Robert Castillo was the kind of man who meant to get a will. He had mentioned it to Elena, his wife of nine years, probably a dozen times. After tax season. After this project wraps up. Once the kids are a little older. Robert was 61, a self-employed general contractor with a house in McKinney, a work truck, a business bank account, and a teenage son, Alex, who played varsity soccer at McKinney North.
He also had two adult children from his first marriage — Marcus, 34, living in Garland, and Diane, 31, in Mesquite. Robert had a cordial relationship with both of them. Elena had met them four times in nine years, mostly at Christmas.
Robert died of a heart attack on a Tuesday in October. No warning. No will.
Elena called a family friend who was a paralegal and asked what she needed to do to transfer the house into her name. The answer she got was not what she expected. It never is.
The McKinney home — the one she had lived in for nine years, paid the mortgage on every month alongside Robert, raised Alex in — was not entirely hers. Under Texas intestacy law, Robert's half of that house had passed, at the moment of his death, to his three children: Marcus, Diane, and Alex. Not to Elena. To them.
Elena owned fifty percent of her own home. Three people — two of whom she barely knew — owned the other fifty percent.

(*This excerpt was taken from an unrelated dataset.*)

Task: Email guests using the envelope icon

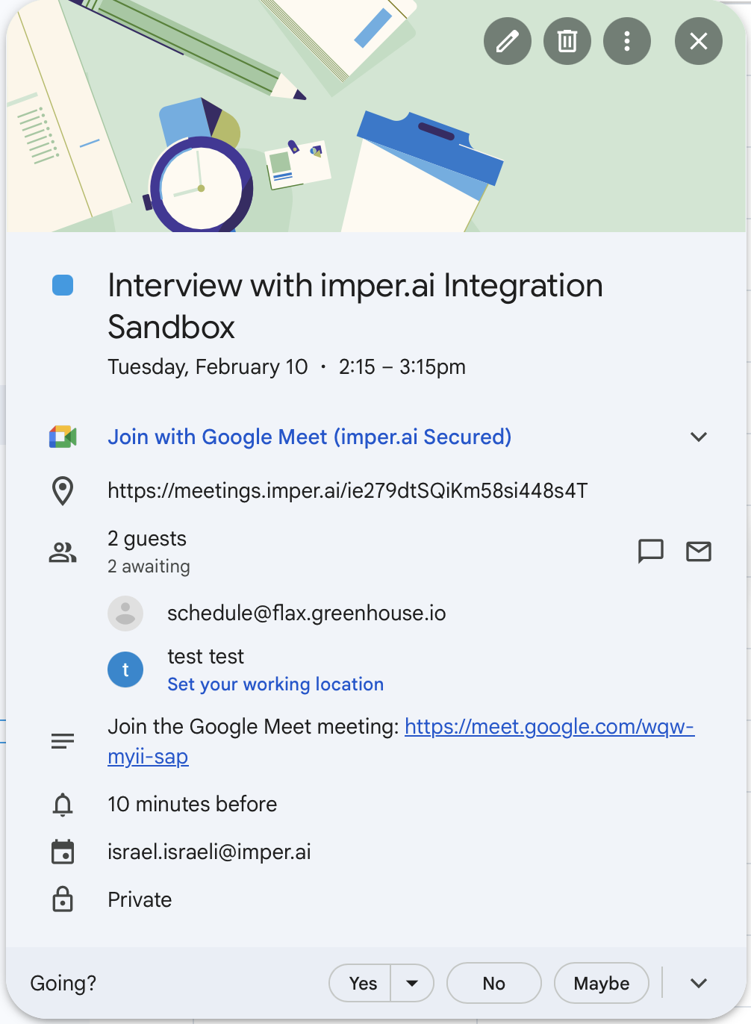Action: pos(699,551)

The Assumption That Destroys Texas Families
Most Texans operate on a belief that is completely wrong: that if you die without a will, your spouse automatically inherits everything. It sounds logical. It is how many people assume the law works. It is not how Texas law works.
Texas is a community property state, but Texas intestacy law treats community property in a way that surprises nearly every family that encounters it. Under Tex. Estates Code § 201.003, a surviving spouse inherits the deceased spouse's half of the community estate — but only if all of the deceased spouse's children are also the surviving spouse's children.

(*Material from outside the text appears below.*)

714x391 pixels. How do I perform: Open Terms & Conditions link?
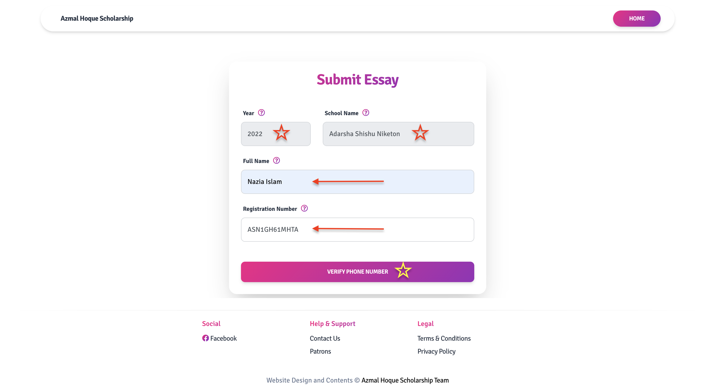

The moment one child exists who is not a child of the surviving spouse, that protection disappears entirely. The decedent's entire half of the community estate passes to the children — all of them, including any children from the prior relationship — and the surviving spouse receives nothing from that portion.
Robert had three children. One — Alex — was Elena's son too. Two — Marcus and Diane — were not. That was enough. Under § 201.003, Robert's half of every piece of community property they owned together passed to Marcus, Diane, and Alex in equal shares. Elena kept her own half. She lost Robert's.
How Texas Law Actually Divides an Intestate Estate
To understand what happens when someone dies without a will in Texas, you need to understand the difference between community property and separate property — and then apply the intestacy rules to each category separately.
Community Property
Community property is property acquired during the marriage. The McKinney home Robert and Elena bought together in 2017 was community property. Robert's business checking account — funded by work he did during the marriage — was community property. Elena already owned her half of all of it. The question was who got Robert's half.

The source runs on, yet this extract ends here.